Key Facts:
KEY FACTS:
· A feature in The Age (9 July 2026) described a "Pothole Rebellion" building across regional Victoria, with drivers reporting thousands in tyre and rim damage and tow trucks stretched thin after rain events on highways including the Hume and Goulburn Valley.
· Jane and Shane Foreman's car was seriously damaged by a pothole on their way to the Gold Coast earlier this month, requiring towing to Wangaratta and then Melbourne after an eight-week repair backlog, forcing them to fly to their destination instead. The vehicle is currently being repaired, with the cost covered by their insurer.
· The state government has budgeted approximately $1.04 billion for road maintenance and repairs this financial year, an amount regional Victorians say is not translating into lasting repairs on the ground.
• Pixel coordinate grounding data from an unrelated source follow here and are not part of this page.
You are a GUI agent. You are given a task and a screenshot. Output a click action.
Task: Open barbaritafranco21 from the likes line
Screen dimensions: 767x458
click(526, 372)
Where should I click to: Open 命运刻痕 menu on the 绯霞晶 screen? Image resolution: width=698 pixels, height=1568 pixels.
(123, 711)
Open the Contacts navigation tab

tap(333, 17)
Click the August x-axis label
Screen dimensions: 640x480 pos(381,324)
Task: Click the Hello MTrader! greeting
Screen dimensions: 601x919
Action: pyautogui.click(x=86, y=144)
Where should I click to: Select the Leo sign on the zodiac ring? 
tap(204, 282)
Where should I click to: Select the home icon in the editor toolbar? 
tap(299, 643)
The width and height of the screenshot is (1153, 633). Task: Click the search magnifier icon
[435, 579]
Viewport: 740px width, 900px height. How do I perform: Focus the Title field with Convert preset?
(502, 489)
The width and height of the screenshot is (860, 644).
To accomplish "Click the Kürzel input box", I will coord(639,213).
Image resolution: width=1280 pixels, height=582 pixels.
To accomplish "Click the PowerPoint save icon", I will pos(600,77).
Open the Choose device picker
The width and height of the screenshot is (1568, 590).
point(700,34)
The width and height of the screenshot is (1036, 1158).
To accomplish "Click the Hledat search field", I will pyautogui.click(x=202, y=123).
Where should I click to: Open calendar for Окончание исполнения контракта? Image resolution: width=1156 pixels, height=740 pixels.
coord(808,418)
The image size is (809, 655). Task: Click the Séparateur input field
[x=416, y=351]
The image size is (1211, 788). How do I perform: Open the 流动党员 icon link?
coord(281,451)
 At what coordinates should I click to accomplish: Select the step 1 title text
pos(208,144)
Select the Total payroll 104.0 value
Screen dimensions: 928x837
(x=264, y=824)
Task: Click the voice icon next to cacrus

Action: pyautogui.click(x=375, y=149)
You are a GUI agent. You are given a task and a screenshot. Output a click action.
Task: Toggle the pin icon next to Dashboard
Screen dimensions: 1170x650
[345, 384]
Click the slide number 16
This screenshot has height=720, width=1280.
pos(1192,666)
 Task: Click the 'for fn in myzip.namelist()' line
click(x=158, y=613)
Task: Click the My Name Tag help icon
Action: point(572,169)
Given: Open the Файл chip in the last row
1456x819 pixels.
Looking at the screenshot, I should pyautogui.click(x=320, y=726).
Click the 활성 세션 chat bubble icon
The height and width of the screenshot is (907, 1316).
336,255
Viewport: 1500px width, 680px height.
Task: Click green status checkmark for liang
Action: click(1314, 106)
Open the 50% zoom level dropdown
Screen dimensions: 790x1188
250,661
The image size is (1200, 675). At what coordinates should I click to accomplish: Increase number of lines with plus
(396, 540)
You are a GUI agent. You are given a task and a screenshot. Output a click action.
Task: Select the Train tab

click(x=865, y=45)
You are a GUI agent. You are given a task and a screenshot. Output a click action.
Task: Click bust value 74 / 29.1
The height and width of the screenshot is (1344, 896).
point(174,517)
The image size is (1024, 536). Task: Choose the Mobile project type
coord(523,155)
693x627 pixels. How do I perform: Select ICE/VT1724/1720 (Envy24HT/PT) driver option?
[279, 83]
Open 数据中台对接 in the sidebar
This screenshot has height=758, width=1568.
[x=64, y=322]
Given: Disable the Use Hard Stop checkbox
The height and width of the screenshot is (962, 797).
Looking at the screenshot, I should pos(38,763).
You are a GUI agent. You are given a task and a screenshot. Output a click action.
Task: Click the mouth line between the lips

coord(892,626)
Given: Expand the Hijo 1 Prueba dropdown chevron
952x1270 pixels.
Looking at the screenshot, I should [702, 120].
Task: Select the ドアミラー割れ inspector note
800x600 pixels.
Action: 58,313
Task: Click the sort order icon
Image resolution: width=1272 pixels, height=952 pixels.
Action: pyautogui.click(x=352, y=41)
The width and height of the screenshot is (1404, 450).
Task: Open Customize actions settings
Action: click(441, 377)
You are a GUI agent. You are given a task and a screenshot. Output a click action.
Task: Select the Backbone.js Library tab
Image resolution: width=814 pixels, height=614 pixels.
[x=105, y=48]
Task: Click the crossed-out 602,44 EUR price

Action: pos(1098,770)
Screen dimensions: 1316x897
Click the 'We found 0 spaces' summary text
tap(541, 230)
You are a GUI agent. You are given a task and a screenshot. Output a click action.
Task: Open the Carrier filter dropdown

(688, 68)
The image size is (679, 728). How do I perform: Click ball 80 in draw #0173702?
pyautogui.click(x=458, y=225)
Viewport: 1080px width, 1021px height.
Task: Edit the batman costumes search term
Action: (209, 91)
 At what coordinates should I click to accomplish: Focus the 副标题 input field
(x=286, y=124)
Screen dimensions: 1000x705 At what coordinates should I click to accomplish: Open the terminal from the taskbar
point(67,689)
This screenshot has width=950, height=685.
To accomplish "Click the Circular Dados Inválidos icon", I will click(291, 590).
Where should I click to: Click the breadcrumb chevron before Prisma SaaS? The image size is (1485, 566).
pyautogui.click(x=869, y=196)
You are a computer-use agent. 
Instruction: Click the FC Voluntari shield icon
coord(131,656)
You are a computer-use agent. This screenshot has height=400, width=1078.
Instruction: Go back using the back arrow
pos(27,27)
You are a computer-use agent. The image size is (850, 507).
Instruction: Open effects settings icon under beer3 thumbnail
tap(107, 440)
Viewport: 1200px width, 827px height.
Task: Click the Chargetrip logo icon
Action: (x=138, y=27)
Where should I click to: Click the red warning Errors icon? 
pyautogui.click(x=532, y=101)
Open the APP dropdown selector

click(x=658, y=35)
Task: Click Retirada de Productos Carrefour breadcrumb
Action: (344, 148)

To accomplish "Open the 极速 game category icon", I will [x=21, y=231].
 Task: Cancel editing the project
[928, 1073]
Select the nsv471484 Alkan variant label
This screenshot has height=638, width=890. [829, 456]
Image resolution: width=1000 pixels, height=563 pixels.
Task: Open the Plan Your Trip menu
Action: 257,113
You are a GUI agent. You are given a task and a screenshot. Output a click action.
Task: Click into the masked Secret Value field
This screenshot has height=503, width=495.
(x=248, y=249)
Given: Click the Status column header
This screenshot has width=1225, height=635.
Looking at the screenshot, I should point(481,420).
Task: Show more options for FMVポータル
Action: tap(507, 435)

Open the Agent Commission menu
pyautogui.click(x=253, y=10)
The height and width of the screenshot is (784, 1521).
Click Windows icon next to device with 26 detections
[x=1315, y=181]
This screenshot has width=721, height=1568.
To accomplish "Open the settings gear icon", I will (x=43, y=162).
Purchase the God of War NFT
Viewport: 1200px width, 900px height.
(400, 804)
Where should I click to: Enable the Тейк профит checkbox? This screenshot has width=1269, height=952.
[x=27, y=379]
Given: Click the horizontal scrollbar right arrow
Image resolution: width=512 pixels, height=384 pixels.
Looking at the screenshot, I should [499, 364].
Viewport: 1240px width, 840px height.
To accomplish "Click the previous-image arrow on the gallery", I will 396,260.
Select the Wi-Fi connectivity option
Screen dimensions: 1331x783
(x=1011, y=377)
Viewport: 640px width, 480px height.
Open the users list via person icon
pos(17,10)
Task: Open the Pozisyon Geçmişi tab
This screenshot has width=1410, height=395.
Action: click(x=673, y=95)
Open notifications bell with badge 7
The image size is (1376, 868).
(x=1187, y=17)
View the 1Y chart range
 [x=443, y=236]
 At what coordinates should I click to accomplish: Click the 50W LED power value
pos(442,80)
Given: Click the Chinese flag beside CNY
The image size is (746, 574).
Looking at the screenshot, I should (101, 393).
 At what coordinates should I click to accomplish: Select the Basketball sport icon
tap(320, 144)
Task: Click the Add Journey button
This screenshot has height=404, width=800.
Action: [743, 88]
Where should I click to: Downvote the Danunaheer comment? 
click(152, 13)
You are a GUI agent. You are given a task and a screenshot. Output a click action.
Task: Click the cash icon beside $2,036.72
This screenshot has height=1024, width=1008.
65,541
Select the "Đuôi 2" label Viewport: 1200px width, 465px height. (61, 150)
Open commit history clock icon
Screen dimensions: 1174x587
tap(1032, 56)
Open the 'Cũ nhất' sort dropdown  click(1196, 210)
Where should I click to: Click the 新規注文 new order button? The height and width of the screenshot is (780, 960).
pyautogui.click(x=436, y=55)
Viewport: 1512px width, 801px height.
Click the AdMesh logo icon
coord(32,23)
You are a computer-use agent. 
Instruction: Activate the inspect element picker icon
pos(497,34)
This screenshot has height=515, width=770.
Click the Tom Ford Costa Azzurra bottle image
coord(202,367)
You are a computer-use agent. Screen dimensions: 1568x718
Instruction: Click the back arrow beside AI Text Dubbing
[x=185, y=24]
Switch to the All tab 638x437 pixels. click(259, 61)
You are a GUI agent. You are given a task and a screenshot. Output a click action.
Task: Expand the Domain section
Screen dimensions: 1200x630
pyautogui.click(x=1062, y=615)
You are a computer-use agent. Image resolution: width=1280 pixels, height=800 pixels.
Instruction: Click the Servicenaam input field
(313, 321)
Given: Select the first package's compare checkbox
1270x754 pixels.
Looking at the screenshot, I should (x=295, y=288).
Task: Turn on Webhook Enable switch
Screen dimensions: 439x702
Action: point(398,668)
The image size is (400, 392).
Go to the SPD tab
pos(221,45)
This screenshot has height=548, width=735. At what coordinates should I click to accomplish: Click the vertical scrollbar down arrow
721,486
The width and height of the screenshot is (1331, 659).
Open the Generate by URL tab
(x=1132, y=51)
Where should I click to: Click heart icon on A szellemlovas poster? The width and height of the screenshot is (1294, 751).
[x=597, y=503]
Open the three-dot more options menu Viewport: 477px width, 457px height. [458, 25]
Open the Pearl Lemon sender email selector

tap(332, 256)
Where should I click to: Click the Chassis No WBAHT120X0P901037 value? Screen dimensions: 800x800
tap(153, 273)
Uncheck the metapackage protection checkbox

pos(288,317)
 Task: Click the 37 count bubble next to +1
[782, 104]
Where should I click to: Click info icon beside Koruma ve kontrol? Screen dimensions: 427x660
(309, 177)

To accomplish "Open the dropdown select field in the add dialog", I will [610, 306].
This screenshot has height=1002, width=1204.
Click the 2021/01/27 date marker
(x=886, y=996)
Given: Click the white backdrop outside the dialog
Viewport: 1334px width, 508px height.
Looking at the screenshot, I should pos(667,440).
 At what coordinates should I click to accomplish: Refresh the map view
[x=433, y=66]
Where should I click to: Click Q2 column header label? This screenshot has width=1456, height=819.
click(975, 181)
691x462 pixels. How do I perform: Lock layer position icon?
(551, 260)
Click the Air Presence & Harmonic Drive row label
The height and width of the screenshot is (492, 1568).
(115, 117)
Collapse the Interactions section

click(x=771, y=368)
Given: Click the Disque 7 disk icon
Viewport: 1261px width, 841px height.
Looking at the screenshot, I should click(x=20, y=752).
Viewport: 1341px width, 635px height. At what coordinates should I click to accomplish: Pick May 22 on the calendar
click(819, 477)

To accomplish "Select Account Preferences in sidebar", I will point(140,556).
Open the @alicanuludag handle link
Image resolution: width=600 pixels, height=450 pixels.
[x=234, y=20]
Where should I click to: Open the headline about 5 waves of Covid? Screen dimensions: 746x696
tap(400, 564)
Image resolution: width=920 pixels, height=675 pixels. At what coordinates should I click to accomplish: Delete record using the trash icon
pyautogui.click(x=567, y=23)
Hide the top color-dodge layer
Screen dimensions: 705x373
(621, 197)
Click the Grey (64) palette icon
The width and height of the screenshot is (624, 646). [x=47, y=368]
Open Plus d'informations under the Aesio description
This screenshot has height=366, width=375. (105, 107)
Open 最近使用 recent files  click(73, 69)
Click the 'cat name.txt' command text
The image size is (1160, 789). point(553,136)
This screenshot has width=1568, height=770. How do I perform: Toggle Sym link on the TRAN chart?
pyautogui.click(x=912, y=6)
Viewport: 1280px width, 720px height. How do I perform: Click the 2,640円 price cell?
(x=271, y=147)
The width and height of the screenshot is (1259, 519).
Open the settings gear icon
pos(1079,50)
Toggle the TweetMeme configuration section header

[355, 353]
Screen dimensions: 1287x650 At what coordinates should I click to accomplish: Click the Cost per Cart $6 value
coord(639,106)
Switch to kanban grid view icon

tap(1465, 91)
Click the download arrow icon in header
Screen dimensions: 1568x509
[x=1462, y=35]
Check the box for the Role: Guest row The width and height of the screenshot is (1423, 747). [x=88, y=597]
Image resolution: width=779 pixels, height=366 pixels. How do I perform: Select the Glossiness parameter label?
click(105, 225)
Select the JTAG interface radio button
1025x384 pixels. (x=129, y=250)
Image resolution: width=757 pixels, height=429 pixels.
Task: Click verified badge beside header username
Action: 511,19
· Just 1.3 per cent of pothole compensation claims lodged with the Department of Transport and Planning in 2023-24 resulted in a settlement offer, with a damage threshold of roughly $1,681 before any payment applies.
· The government's registration rebate for road damage has been criticised as inadequate compensation for the true cost of towing, repairs, hire cars and missed travel caused by pothole damage.
· National Party leader Danny O'Brien and Opposition Leader Jess Wilson have both raised regional road conditions as a major issue during recent visits to northern Victoria and Gippsland.
A recent feature in The Age put a name to what regional Victorians have lived through for years: a "Pothole Rebellion" — drivers spending thousands on tyres and rims, tow trucks working overtime after every downpour, and regional anger finally reaching boiling point. Family First's Jane Foreman knows that anger first-hand — because it happened to her.
"My husband and I were driving up for a trip to the Gold Coast recently when we hit a pothole and did serious damage to our car. It had to be towed to Wangaratta, but the repair wait there was eight weeks, so it was transferred all the way to Melbourne, and we ended up booking flights instead. The tow truck driver told us most people don't even bother claiming compensation because the process is too arduous — and those who do usually get refused anyway."
He wasn't exaggerating. Only around 1.3 per cent of pothole compensation claims lodged with the Department of Transport and Planning in 2023-24 resulted in a settlement, and drivers must prove the authority knew about the hazard and failed to fix it in time. Jane's insurer is covering the repair, so she doesn't even qualify to try — she's already paid the excess, and will wear a higher premium next year as a result.
Victoria's roads are being patched, not repaired. Family First believes the Allan Government's approach has been Band-Aid fixes rather than genuine repairs, even as billions are funnelled into city-centric Big Build projects. Once elected, Family First will push for a complete, independent review of where road maintenance funding is actually spent.
"The government's response to all this has been a rebate on car registration. Frankly, that's a slap in the face for anyone whose car has been damaged by a pothole. A small credit on your rego doesn't cover a tow, a rental car, missed flights, or a compensation system designed to say no — and it does nothing to fix the roads that caused the damage in the first place."
Family First believes regional and outer-suburban Victorians are paying the price for a government fixated on Melbourne's Big Build while local roads crumble. An independent audit of road funding is essential to restore trust that taxpayer money is properly spent fixing them the first time.
"Every family who has blown a tyre, bent a rim, or damaged a car on a Victorian pothole deserves better than a rebate and a claims system stacked against them. Family First will take this to every voter in November: do you want a government that Band-Aids the roads while the money disappears into the Big Build, or one that will finally fix regional Victoria's roads properly?"